[Written exercise 1]:
In the passage about the Lockheed AH-56A Cheyenne, how many prototypes were built?

21 September 1967

Lockheed AH-56 Cheyenne 66-8827 hovering at Van Nuys Airport, 21 September 1967. (Lockheed)

21 September 1967: The Lockheed AH-56A Cheyenne made its first flight at Van Nuys Airport (VNY), Van Nuys, California. In the cockpit was Lockheed test pilot (and former lieutenant colonel, USMC) Donald Riley Segner, Lieutenant Colonel Emil Eldon (“Jack”) Kluever, U.S. Army, the Army’s project officer.

The Lockheed AH-56A Cheyenne was a prototype armed helicopter. It was a two-place, single-engine, compound helicopter, developed by the Lockheed-California Company for the United States Army. Ten prototypes were built at Lockheed’s plant B-9 at Van Nuys Airport. It had a four-bladed rigid main rotor, a stub wing, a four-bladed tail rotor and a three-bladed pusher propeller. The two-place cockpit is tandem, with the pilot-in-command flying from the rear seat. A co-pilot/gunner is seated forward.

[Input material]:
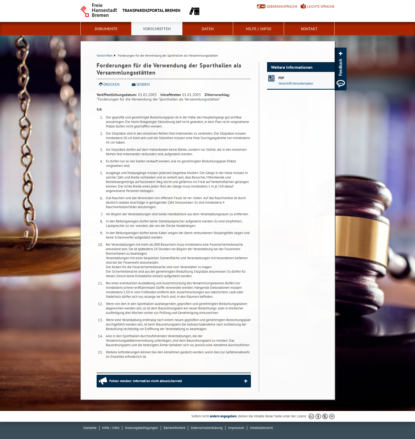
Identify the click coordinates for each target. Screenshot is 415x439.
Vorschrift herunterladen (295, 83)
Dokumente (106, 28)
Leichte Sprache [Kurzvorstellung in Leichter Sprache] (321, 6)
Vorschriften (157, 28)
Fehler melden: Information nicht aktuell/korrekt (145, 381)
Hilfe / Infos (258, 28)
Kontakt (309, 28)
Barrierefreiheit (174, 428)
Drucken (111, 84)
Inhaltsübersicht (261, 428)
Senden (143, 84)
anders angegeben (223, 416)
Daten (208, 28)
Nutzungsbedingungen (141, 428)
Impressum (236, 428)
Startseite (90, 428)
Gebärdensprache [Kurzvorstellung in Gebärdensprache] (282, 6)
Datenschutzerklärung (207, 428)
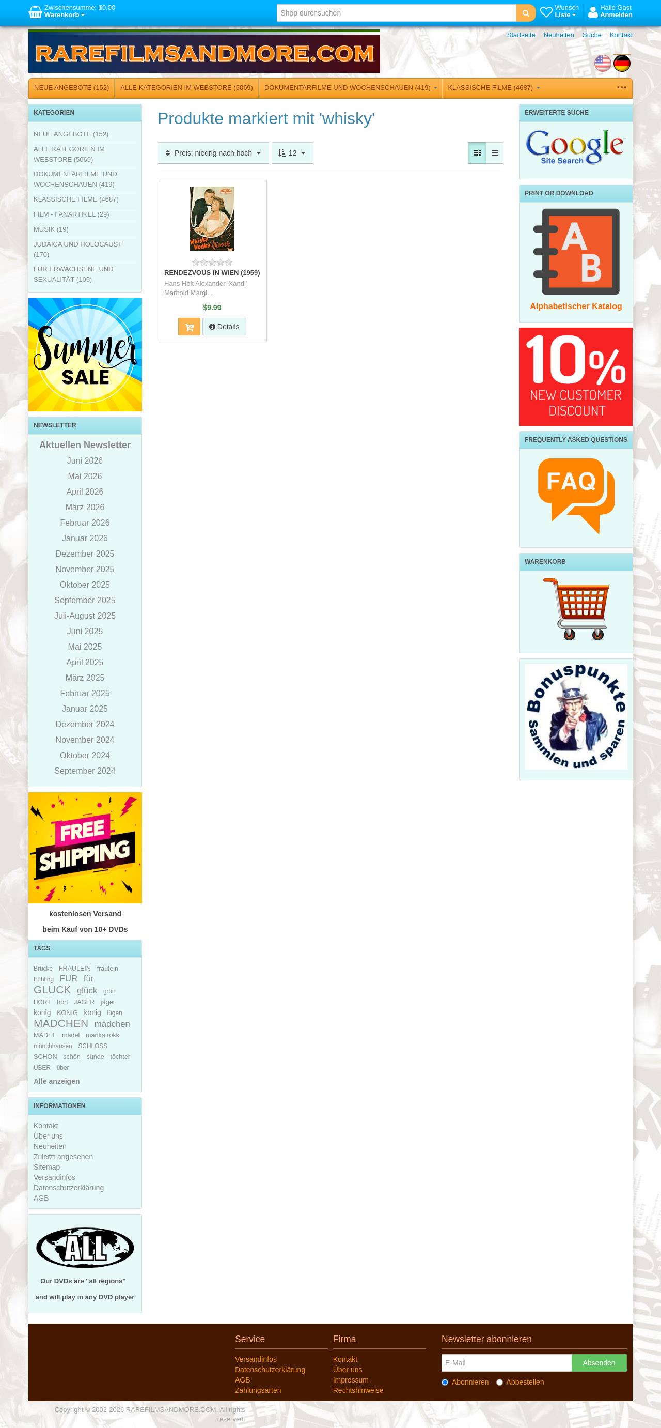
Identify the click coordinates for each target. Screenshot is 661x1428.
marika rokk (102, 1035)
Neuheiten (559, 35)
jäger (108, 1002)
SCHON (45, 1057)
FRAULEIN (75, 968)
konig (42, 1012)
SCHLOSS (92, 1046)
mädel (71, 1035)
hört (62, 1002)
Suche (592, 35)
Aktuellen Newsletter (85, 445)
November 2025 (85, 569)
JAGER (84, 1002)
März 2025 (85, 677)
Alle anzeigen (57, 1081)
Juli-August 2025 (85, 615)
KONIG (67, 1013)
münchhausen (53, 1046)
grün (109, 991)
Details (224, 327)
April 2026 (84, 491)
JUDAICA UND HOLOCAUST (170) (78, 249)
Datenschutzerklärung (69, 1188)
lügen (114, 1013)
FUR (69, 979)
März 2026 (85, 507)
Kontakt (621, 35)
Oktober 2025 (85, 584)
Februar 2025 (84, 693)
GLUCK (52, 989)
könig (92, 1012)
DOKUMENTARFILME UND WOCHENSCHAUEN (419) (351, 87)
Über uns (48, 1136)
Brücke (43, 968)
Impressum (351, 1380)
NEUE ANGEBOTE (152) (71, 87)
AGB (41, 1198)
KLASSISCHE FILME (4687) (494, 87)
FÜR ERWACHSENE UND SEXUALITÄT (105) (74, 274)
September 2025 (84, 600)
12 (292, 153)
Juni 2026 (85, 460)
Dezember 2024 (85, 724)
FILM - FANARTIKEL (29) (71, 214)
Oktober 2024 (85, 755)
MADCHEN (61, 1023)
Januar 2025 (85, 708)
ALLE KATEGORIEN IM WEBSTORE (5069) (186, 87)
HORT (42, 1002)
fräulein (107, 968)
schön (72, 1057)
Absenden (599, 1363)
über (63, 1067)
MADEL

[Written exercise 2]:
In the listing, copy the lines starting with the line with "12 (292, 153)" and going on through the line with "schön (72, 1057)", renaming "Dezember" to "December" and leaving everything else unchanged.

[Complete output 1]:
Ten prototypes were built.

[Complete output 2]:
12 (292, 153)
Juni 2026 (85, 460)
December 2024 (85, 724)
FILM - FANARTIKEL (29) (71, 214)
Oktober 2024 (85, 755)
MADCHEN (61, 1023)
Januar 2025 (85, 708)
ALLE KATEGORIEN IM WEBSTORE (5069) (186, 87)
HORT (42, 1002)
fräulein (107, 968)
schön (72, 1057)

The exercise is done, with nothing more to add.